Tantangan Implementasi di Lapangan
Meski memiliki potensi besar, penerapan E10 di Indonesia tidak lepas dari sejumlah tantangan. Pertama, ketersediaan bahan baku bioetanol masih terbatas.
Produksi etanol dalam negeri baru sekitar 50 ribu kiloliter per tahun, sedangkan kebutuhan nasional untuk program E10 bisa mencapai lebih dari 1 juta kiloliter.
Kedua, infrastruktur distribusi dan penyimpanan BBM bercampur etanol masih minim.
Etanol bersifat higroskopis (menyerap air) sehingga memerlukan sistem penyimpanan yang tertutup rapat agar kualitas bahan bakar tetap stabil.
Ketiga, perlu ada kajian teknis mengenai dampak penggunaan etanol terhadap mesin kendaraan, terutama kendaraan lama yang belum dirancang untuk bahan bakar campuran.
Beberapa produsen otomotif menyatakan bahwa mesin berteknologi lama berpotensi mengalami korosi jika menggunakan etanol dalam kadar tinggi.
Respons dari Berbagai Pihak
Kebijakan E10 mendapat tanggapan beragam dari berbagai kalangan.

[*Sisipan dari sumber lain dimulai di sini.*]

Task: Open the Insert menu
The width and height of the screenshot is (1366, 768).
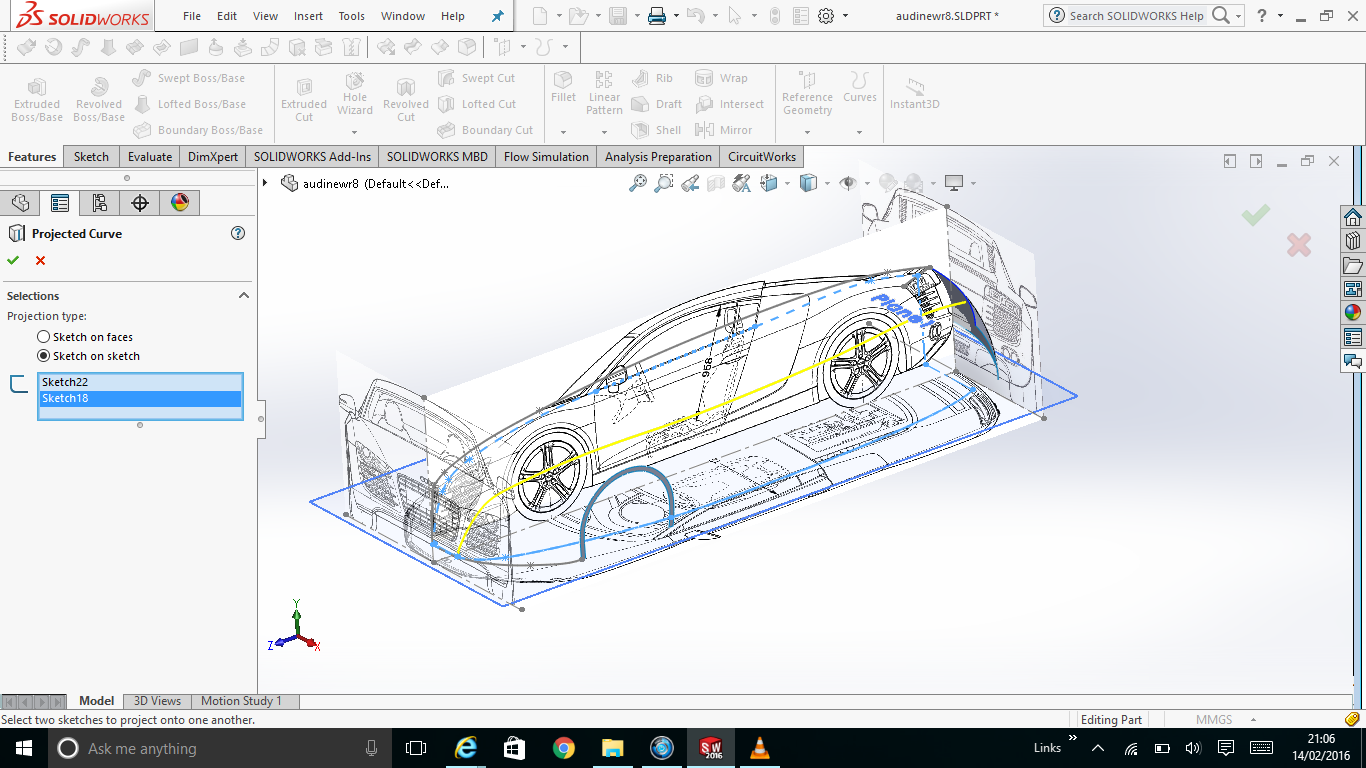Action: tap(308, 16)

Asosiasi Produsen Bioetanol Indonesia (APBio) menyambut baik rencana tersebut dan berharap pemerintah memberikan insentif bagi industri untuk memperluas kapasitas produksi.
Sementara itu, Gabungan Industri Kendaraan Bermotor Indonesia (Gaikindo) menilai perlu ada standardisasi teknis dan sosialisasi kepada masyarakat agar tidak terjadi kesalahpahaman terkait kompatibilitas kendaraan.
Dari sisi lingkungan, lembaga seperti Institute for Essential Services Reform (IESR) menilai bahwa langkah ini merupakan arah yang positif, namun perlu dipastikan bahwa bahan baku bioetanol berasal dari sumber berkelanjutan dan tidak mengorbankan lahan pangan.
Prospek ke Depan
Pemerintah berencana memulai uji coba terbatas campuran E10 pada tahun 2026 di beberapa wilayah, sebelum penerapan secara nasional.
Uji coba ini akan melibatkan Pertamina, pabrikan kendaraan, serta produsen etanol lokal untuk memastikan kesiapan teknis dan keekonomian proyek.
Jika berjalan sesuai rencana, Indonesia berpotensi menjadi salah satu produsen dan pengguna bioetanol terbesar di Asia Tenggara. Langkah ini juga dapat memperkuat komitmen Indonesia terhadap net zero emission pada tahun 2060.
Penutup
Rencana penerapan campuran etanol 10 persen pada BBM merupakan langkah strategis untuk mendukung transisi energi bersih dan kemandirian energi nasional.
Meski dihadapkan pada berbagai tantangan teknis dan pasokan, kebijakan ini memiliki potensi besar dalam menekan emisi karbon, memperkuat ekonomi daerah, serta meningkatkan kesejahteraan petani lokal.
Keberhasilan kebijakan ini akan bergantung pada koordinasi lintas sektor antara pemerintah, industri energi, petani, dan masyarakat pengguna kendaraan.
Jika dijalankan dengan perencanaan matang, Indonesia bisa menapaki babak baru dalam transformasi menuju energi hijau yang berkelanjutan.